(Stored data)
[Start of section]

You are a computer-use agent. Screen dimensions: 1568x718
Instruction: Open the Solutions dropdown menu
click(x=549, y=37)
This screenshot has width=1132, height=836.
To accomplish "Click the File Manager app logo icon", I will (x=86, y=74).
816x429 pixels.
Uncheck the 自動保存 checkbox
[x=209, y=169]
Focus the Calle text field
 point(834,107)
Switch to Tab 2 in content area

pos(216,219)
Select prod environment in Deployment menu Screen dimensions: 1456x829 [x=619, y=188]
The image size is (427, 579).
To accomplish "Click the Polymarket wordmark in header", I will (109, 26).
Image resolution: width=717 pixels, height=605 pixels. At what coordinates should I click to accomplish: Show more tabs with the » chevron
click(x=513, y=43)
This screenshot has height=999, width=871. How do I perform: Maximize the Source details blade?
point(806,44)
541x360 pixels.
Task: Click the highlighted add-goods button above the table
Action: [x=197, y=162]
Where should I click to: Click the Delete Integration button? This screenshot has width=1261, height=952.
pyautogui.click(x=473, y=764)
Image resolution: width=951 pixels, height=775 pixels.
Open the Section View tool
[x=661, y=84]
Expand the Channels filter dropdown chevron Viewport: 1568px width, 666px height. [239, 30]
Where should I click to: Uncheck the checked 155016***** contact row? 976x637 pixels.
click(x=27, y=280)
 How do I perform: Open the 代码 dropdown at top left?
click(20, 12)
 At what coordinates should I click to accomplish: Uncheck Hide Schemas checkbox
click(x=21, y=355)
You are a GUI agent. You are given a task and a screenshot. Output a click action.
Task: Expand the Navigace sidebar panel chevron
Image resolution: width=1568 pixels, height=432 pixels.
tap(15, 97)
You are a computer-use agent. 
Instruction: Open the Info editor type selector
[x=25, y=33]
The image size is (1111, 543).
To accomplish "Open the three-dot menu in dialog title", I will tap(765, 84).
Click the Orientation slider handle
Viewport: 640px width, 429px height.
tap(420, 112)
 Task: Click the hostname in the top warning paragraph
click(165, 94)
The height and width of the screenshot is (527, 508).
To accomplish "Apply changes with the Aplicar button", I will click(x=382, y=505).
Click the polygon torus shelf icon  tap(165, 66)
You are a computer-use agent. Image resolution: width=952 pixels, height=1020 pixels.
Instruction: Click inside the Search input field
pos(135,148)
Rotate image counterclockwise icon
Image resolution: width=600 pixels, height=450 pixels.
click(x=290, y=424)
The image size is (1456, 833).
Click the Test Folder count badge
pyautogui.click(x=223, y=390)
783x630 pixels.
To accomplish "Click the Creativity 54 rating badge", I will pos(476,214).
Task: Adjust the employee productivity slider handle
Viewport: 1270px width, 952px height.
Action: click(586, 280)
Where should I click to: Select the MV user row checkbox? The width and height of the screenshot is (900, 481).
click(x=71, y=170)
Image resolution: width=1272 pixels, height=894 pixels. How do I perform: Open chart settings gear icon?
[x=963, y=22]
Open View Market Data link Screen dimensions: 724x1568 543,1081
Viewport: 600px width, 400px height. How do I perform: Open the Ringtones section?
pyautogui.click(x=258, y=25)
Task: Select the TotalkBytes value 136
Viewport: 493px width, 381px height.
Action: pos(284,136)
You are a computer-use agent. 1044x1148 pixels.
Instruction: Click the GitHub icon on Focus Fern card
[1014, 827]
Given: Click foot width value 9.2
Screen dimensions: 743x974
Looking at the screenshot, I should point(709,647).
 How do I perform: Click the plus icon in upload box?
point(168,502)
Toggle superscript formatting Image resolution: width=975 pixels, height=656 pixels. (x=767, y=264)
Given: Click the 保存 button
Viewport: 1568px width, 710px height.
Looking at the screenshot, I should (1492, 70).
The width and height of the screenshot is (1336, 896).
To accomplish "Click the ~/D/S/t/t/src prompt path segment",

[End of section]

> _Problem requirements_
Only a number is wanted. Count the lines of the data that contain "handle".

> _Response_
2